Topics in Photographic Preservation 1993, Volume 5, Article 2 (pp. 8-13)
Photographic negatives and prints in black-and-white in historical collections sometimes show the impression of a fingerprint, generally in a clay-like yellowish color. Rarely is it seen as a blue silvery sheen, known as silver mirror. We have examined the causes of such fingerprints, how they are produced on photographs, and what happens to the image silver in such a case. The long term active ingredients in fingerprints are chloride ions, present as sodium or potassium chloride. These ions are capable of reacting with image silver to form lines of yellow silver salts which mirror the pattern of the fingerprint that caused it.

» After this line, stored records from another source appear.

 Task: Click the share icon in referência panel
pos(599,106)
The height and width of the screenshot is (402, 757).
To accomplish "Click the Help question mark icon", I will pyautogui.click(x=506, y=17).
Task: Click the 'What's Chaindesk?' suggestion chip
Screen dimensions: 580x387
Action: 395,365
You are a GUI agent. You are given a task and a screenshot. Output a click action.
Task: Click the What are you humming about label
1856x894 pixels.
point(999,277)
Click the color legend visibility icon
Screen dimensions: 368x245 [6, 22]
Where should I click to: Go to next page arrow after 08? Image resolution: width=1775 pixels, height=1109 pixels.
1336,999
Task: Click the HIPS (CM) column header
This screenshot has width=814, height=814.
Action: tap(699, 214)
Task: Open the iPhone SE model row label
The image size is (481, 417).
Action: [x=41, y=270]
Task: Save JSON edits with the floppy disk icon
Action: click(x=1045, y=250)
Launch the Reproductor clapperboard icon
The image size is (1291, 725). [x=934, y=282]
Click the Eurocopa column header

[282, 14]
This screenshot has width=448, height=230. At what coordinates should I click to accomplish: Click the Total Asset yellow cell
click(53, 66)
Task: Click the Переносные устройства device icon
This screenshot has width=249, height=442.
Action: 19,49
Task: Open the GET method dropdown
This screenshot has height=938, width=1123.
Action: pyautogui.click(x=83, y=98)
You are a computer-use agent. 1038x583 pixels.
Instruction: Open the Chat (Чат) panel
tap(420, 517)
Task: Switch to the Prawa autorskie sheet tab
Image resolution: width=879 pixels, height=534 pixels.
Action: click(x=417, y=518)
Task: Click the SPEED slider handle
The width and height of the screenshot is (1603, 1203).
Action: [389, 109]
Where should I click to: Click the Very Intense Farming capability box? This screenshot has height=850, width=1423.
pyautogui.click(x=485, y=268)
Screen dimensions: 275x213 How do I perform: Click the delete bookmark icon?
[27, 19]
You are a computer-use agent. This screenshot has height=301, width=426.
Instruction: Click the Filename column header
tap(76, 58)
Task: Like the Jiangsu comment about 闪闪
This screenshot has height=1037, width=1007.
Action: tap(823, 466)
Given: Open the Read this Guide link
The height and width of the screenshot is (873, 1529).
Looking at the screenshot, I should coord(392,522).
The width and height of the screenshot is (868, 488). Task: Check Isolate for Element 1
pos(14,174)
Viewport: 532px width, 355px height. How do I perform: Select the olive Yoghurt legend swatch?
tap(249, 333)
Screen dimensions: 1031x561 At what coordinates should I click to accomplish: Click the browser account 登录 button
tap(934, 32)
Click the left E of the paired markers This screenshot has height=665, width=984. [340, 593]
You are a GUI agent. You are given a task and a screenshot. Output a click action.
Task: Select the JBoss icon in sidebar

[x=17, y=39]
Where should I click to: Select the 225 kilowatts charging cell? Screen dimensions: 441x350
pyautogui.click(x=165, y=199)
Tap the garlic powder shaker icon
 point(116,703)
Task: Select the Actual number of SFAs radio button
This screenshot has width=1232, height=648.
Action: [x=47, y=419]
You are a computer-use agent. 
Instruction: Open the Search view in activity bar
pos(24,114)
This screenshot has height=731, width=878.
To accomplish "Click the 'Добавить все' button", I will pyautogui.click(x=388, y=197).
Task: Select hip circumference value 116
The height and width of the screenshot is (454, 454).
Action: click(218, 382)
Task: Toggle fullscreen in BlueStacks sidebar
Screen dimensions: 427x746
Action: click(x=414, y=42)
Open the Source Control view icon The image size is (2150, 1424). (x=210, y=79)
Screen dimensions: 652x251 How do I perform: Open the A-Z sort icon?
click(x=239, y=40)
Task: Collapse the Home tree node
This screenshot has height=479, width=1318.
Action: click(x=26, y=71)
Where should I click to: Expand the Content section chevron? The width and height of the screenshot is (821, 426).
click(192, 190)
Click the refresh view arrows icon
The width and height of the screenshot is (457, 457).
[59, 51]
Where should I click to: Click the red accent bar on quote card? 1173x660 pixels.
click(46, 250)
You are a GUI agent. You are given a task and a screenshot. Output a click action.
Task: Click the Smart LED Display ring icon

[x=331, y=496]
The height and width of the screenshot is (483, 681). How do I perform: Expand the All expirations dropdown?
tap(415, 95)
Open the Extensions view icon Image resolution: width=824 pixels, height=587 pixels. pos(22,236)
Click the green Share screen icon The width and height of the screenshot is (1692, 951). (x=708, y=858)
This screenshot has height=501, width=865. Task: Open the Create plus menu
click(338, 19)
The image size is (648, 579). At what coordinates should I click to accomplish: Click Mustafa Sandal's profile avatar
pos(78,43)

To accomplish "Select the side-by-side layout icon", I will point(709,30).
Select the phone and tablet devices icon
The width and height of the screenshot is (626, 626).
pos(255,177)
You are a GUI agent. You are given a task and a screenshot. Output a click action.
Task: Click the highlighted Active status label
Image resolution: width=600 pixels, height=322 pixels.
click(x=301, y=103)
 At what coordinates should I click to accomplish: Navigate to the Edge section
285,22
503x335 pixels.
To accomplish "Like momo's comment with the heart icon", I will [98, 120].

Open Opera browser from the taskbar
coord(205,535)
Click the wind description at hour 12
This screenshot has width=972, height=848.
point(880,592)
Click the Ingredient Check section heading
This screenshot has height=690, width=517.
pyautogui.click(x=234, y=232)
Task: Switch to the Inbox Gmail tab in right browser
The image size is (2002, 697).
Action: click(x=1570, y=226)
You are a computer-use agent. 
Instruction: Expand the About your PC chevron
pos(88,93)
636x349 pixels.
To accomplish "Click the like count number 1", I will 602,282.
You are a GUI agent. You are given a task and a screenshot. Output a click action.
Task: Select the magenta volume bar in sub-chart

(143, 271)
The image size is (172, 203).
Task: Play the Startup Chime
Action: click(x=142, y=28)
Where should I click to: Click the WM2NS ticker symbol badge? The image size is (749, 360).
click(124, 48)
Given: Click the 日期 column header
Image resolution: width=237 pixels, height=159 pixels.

It has become something of a standard rule in photograph collections that prints and negatives should be handled only by persons wearing cotton or nylon gloves. The purpose of this rule is to avoid fingerprints from appearing on photographs, an occurrence that can be observed on negatives and prints in historical collections. However, the nature of the substance(s) that cause such impressions on photographs, and the changes that they initiate in the photographic image layer have not been clearly defined. The general curatorial literature uses terms such as oily sweats, acidic oils, acidic sweat, and so on, to describe the dangerous chemicals emanating from fingerprints. We have studied the nature of the materials produced by a fingerprint and their effect on black-and-white photographs.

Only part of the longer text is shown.